(Saved data entries)
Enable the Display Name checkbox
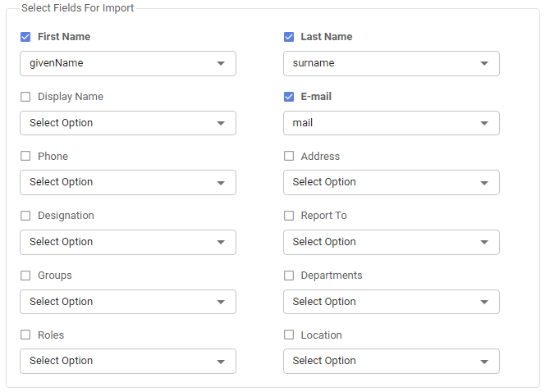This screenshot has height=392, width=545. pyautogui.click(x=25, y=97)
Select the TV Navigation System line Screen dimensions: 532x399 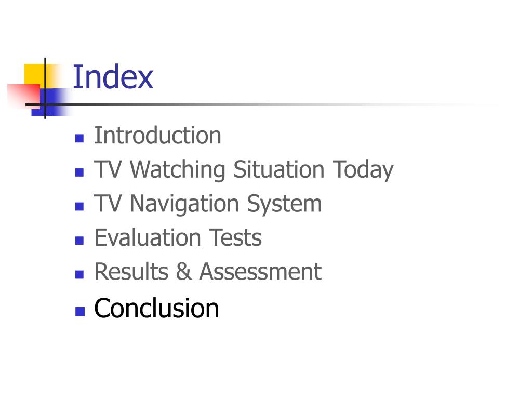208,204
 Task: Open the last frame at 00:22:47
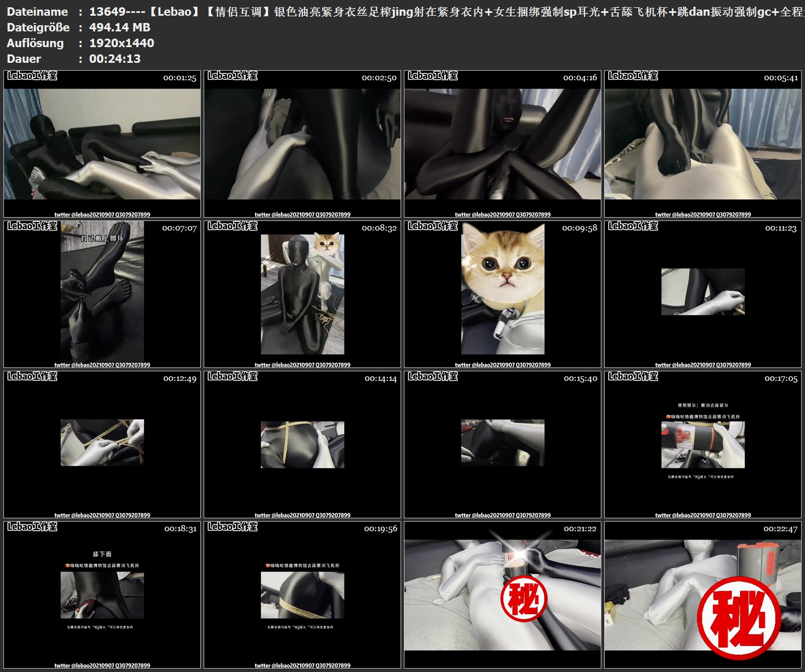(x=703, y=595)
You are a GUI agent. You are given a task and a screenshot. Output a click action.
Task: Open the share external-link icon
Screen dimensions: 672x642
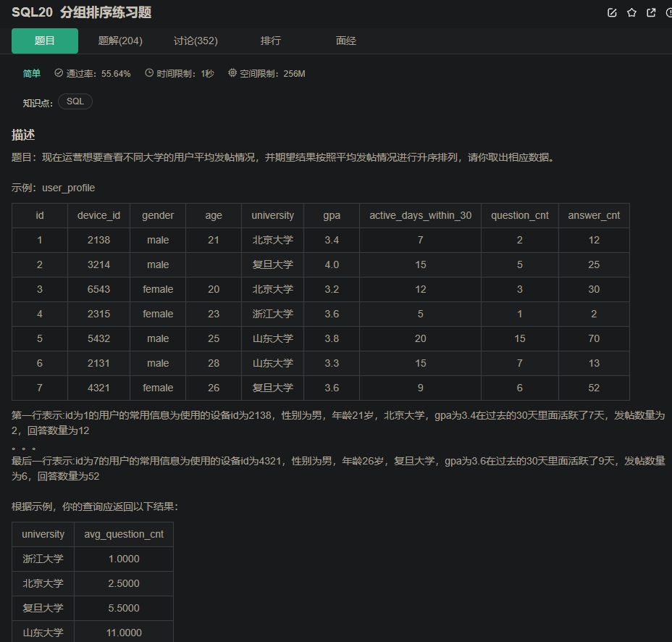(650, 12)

■ PROMPT
Word for word, retype the lines from the one that contains "Task: Open the last frame at 00:22:47" through the final line of the data, both ends included, excluding pictures.

■ RESULT OF THIS EXERCISE
 Task: Open the last frame at 00:22:47
(x=703, y=595)
You are a GUI agent. You are given a task and a screenshot. Output a click action.
Task: Open the share external-link icon
Screen dimensions: 672x642
(650, 12)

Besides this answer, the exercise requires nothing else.